High school and youth football is alive and well in the Garden State
It remains unclear if football will continue at West Windsor's two high schools.
Over the past few years, the number of players signing up for the sport has been declining, and there are fears West Windsor-Plainsboro High School North and South may may soon not be able to field teams.
But according to Jack DuBois, assistant director of the New Jersey State Interscholastic Athletic Association, the problem is not widespread.
“There are perhaps communities (where) demographics dictate that those student athletes in their building are gravitating towards a different interscholastic athletic experience rather than football,” he said.

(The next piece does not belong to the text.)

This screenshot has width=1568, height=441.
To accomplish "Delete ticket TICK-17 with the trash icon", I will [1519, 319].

But “the participation levels in football in New Jersey have been steady.”
DuBois said with so much talk these days about concussions and other injury issues in pro football, “we have implemented several safety procedures and protocols.”

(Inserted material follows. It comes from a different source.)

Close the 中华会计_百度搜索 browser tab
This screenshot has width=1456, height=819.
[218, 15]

He said new summer guidelines and regulations will soon take effect, limiting summer football practices. For the regular fall football season, teams will be allowed “90 minutes of contact per week, no more than that.”
Lou Montanaro, president of New Jersey American Youth Football, said recruitment efforts for youth football in the Garden State are going quite well.
“Our numbers are up across the board for tackle football between the ages of 7 and 14. It’s pretty exciting for us,” he said.
Montanaro said part of the reason why participation in New Jersey is increasing is the emphasis on safety.
“We have concussion training and safer tackling techniques. Coaches’ education has been huge for us, and the numbers are up,” he said.
He said American Youth Football has about 12,000 players and cheerleaders, with 186 teams spread out over 37 Garden State towns.
DuBois said NJSIAA coaches and athletic directors go through rigorous training on heat acclimatization and concussion awareness as well as first aid and CPR.
“We have the pre-participation physical, we have the physicals. One of our major focuses is obviously to make interscholastic competition in athletics a safe experience,” he said.
“New Jersey’s in the forefront of the safety procedures and protocols for student athletes participating in football," he said.
A spokesman for Pop Warner football told Townsquare Media News in an email player participation levels in New Jersey have remained steady over the past three years.